Utilitarians typically commend the choice of pleasure as the goal by pointing to the alleged ubiquity of the pursuit of pleasure (not the best and surely not the only way to justify a central ethical value, one might have thought). They then encounter a difficulty: If what each person pursues, and should pursue (according to them), is maximal personal pleasure, how are we going to defend the view that the right goal for society is the greatest happiness of the greatest number? And how, having defended the view, are we going to convince people that it is that goal, rather than the egoistic goal, that they should pursue, since for many people pursuing overall happiness will involve personal sacrifice? Mill had a lot of difficulty with the philosophical argument, and he needed ultimately to depart from strict Utilitarianism in order to solve it to the extent that he did; but he was optimistic about the social process, believing that civic education could produce people who really did think of the happiness of others as an integral part of their own happiness. Sidgwick was hung up on this problem all his life; he called it the "dualism of practical reason,"

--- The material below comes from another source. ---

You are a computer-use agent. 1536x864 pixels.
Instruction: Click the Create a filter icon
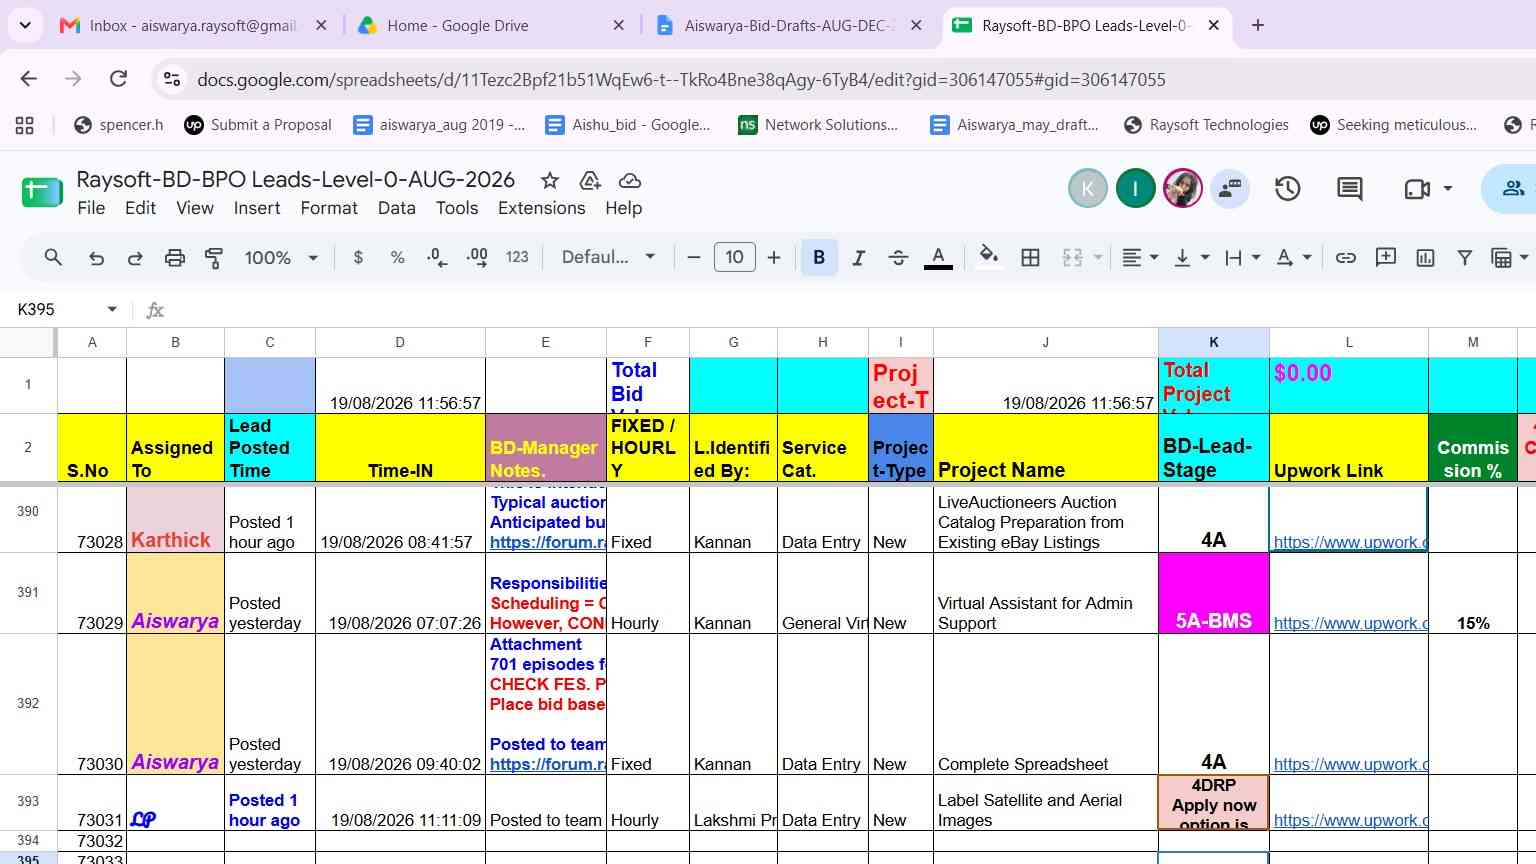[1464, 258]

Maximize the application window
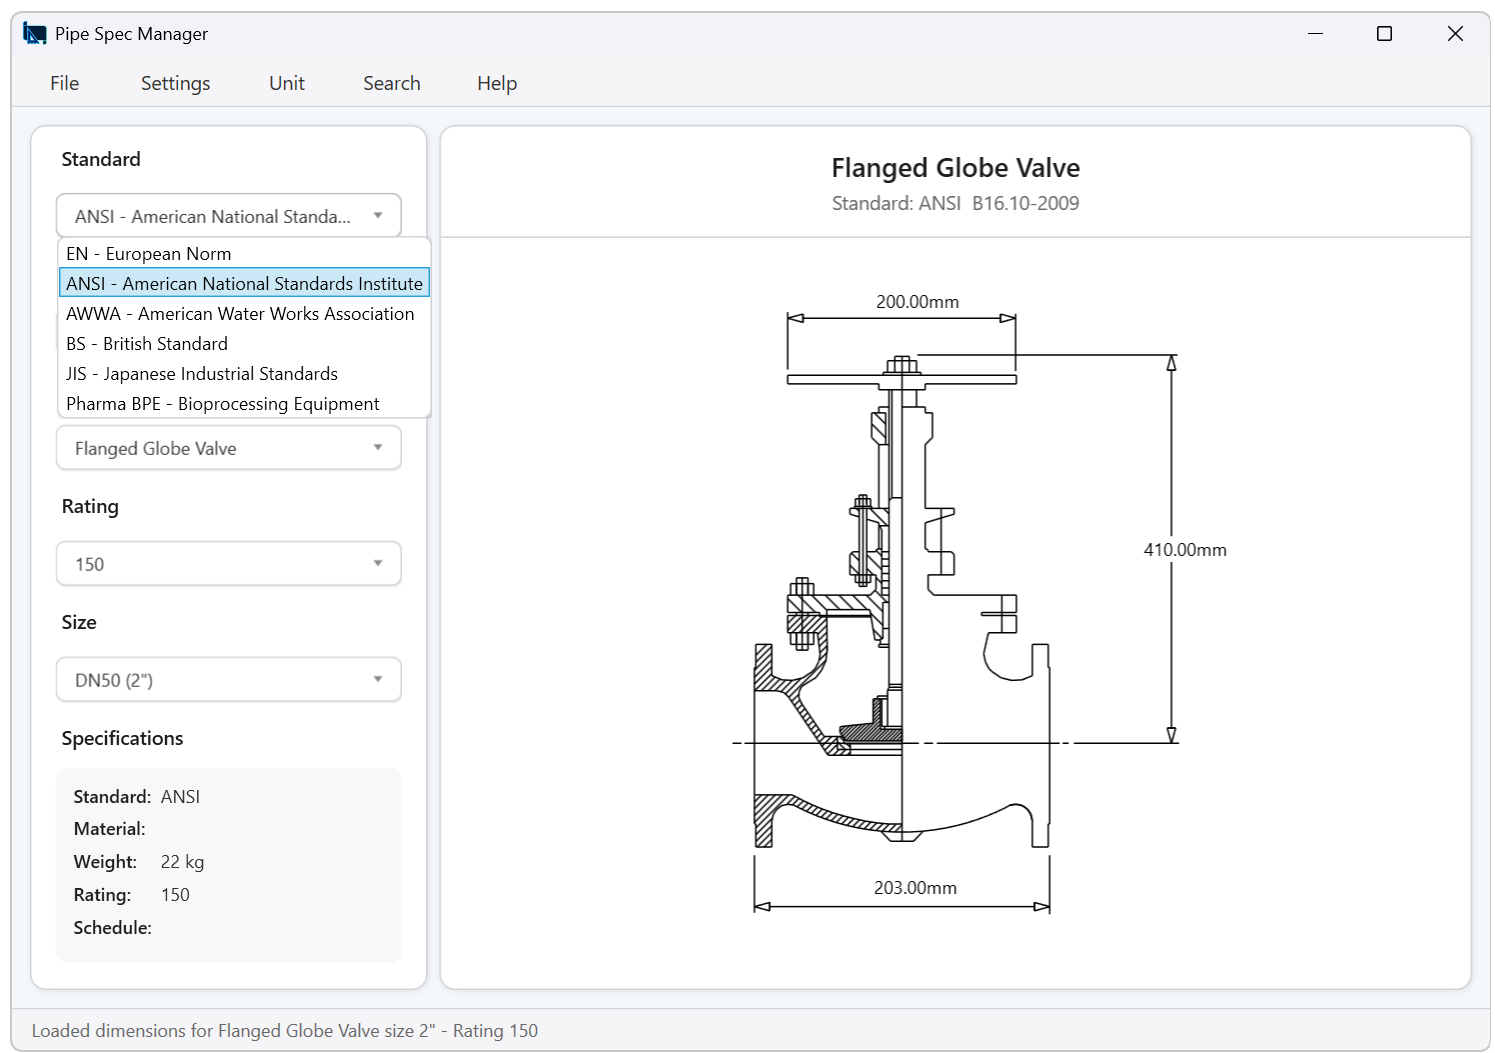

and in the end he believed that he had failed to solve it--unless life after death should turn out to produce a coincidence between personal happiness and service to others. But he made much more headway than his predecessors on the philosophical side of the issue, with his probing work on ethical methodology and his defense of a perspective of impartiality ("the point of view of the Universe") as the right place from which to make ethical judgments. (Schultz rightly notes that Sidgwick owes a considerable debt to Kant, although it is scarcely acknowledged, and to the Kantian idea that one must not favor one's own case but rather must test one's own actions by thinking about how they would look as universal features of the world.)
Non-philosophers will want to read this material slowly over time. One part of it they should not miss, however, is Schultz's lucid account of Sidgwick's defense of "indirect Utilitarianism" and of the central role of an elite who will run society for its own overall good. Sidgwick was far less democratic than Mill. He retained from his youthful days in the Apostles (the secret Cambridge intellectual society that gave birth to the Bloomsbury Group, as well as, later, to notorious traitors and spies) a strong elitism about morality, holding that only a select few could be trusted to know the true principles of Utilitarian ethics, and that the rest of the people would be better off believing in ordinary morality, with its notions of virtue and vice. This two-level Utilitarianism has seemed to some to solve some of its thorniest philosophical problems; to others it is an index of its moral bankruptcy. Schultz's rich discussion lets the reader decide.
Sidgwick spent his life on one of philosophy's most difficult problems, which is also one of the most difficult problems of personal and political life: How can we be happy while at the same time pursuing fairness? If he himself did not solve it, he contributed more than all but a few to our understanding of its dimensions and our sense of where to look for its solution. How odd that his widow and friends became so obsessed with his putative communications from beyond the grave, when he had already achieved this far worthier, and genuine, immortality, in a life marked, as we now know, by painful struggle and a strange combination of radical openness and fearful self-concealment.